Regarding the data structure issue, I'm not sure that the matrix form would suit my need very well, as I don't know the dimensions of this matrix. And as you said, I have data with extent 0. Basically, to explain a bit my statistical model process in a non-code way, for a given repetition:
1. I want to simulate a number of events (oversampling_nb_events). I can have 0 event, and there is no known upper limit in the number of events
2. For each event (so I can't know the number of events in advance, can't put it in a constant, cause it depends step 1.):
2.1. I find the time of this event (oversampling_event_time)
2.2. I calculate a probability to keep this event (oversampling_lambda_ratio), and that depends on the time of the event (step 2.1.)
2.3. I run a Bernoulli trial to see if I keep this event or not (so this depends on the the probability calculated in step 2.2.)
Therefore, I have no idea of the dimension of my final data for a given repetition (nor of my intermediate data, whose dimension depends on the result of step 1.). As you said, I indeed have subsets of data with different extents (for my different repetitions).

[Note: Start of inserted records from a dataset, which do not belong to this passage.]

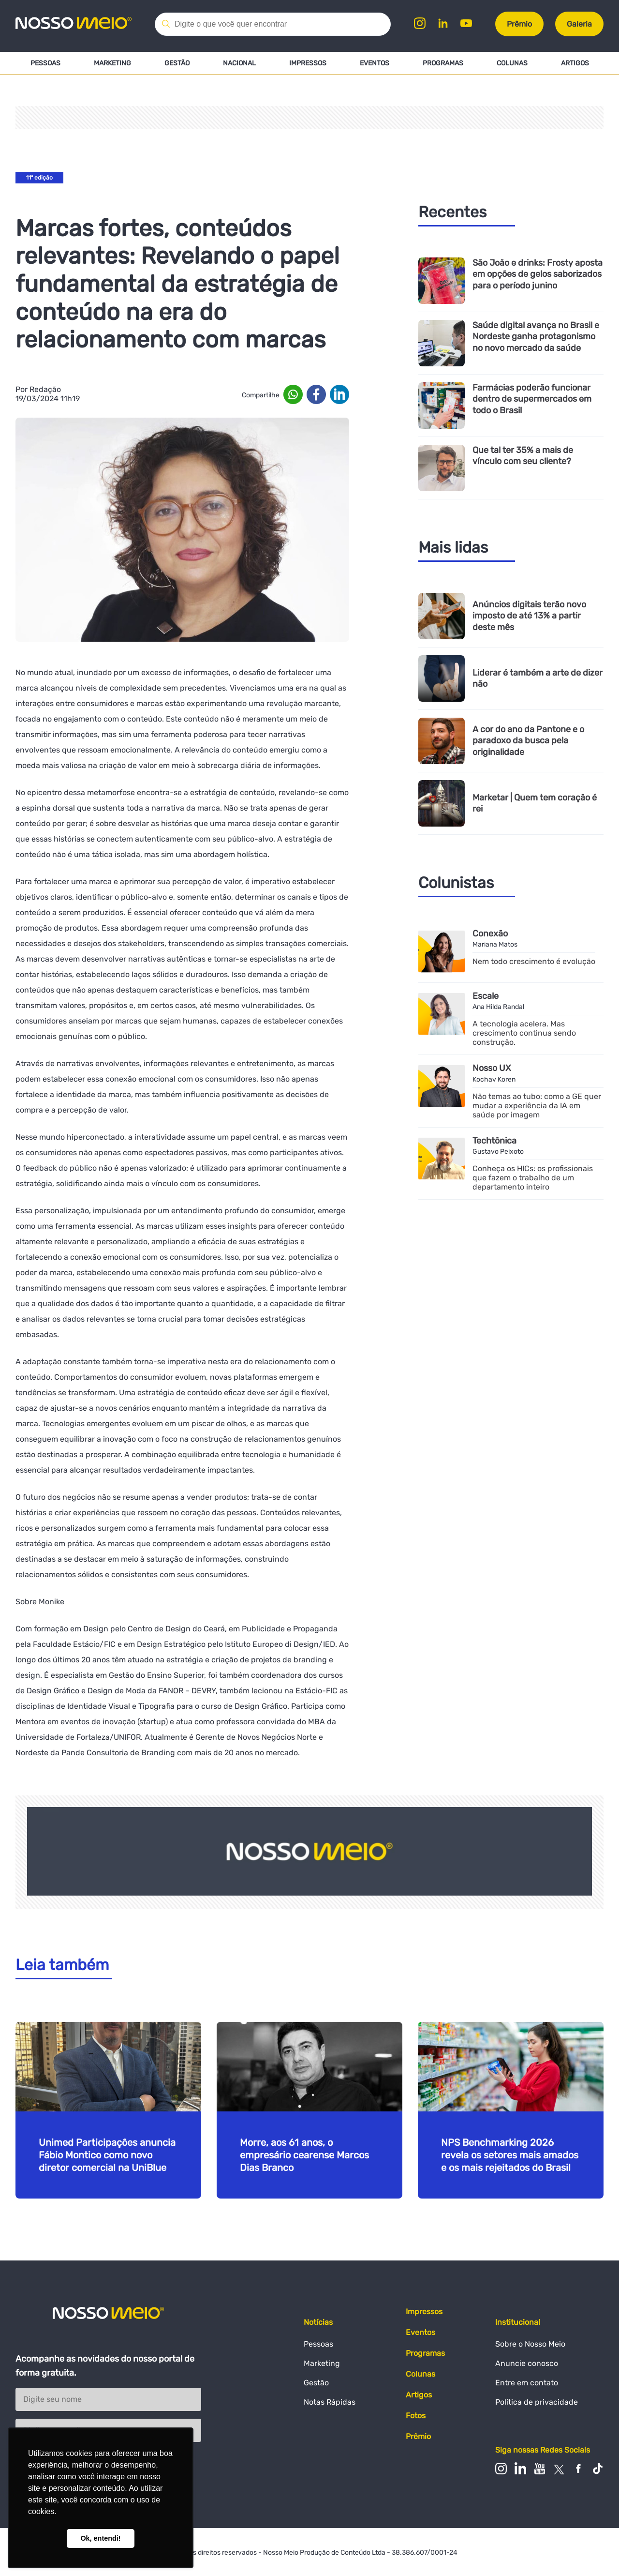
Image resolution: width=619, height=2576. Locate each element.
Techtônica (494, 1140)
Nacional (239, 63)
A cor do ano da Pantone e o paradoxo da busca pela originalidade (528, 740)
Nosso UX (491, 1068)
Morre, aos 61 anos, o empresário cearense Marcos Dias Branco (304, 2155)
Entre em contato (526, 2382)
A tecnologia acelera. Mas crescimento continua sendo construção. (524, 1033)
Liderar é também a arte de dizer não (537, 678)
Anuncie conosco (526, 2363)
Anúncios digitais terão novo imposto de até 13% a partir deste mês (529, 616)
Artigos (575, 63)
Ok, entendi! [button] (100, 2538)
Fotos (416, 2415)
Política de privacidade (536, 2402)
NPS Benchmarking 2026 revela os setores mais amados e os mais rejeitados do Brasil (509, 2155)
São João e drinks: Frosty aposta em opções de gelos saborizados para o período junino (537, 274)
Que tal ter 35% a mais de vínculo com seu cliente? (522, 456)
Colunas (512, 63)
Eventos (374, 63)
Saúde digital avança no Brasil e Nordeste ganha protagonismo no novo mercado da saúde (535, 336)
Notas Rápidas (329, 2402)
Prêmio (519, 24)
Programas (443, 63)
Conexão (490, 933)
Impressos (307, 63)
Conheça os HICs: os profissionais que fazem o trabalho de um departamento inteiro (532, 1177)
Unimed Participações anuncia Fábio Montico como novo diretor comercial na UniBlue (107, 2155)
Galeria (579, 24)
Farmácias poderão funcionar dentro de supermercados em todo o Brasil (531, 399)
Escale (485, 996)
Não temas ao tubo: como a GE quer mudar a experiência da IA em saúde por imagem (536, 1105)
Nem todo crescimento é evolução (533, 961)
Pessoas (45, 63)
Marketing (112, 63)
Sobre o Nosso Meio (530, 2344)
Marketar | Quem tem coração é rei (534, 803)
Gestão (177, 63)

So I'm not sure if a nested indexing in a matrix would work well. The two main limitations I see are:
- If I choose arbitrarily a matrix size, and if during a simulation (an iteration of the MCMC), the number of events exceed this matrix size, what will happen ? I guess it will return an error
- Otherwise, I might need a gigantic matrix and therefore probably a lot of computing resources
Also, I can not really see how to format the data part of the model so that it matches.
I did not find in the user manual what you talk about in the end of your message, I'm not sure what you mean by that.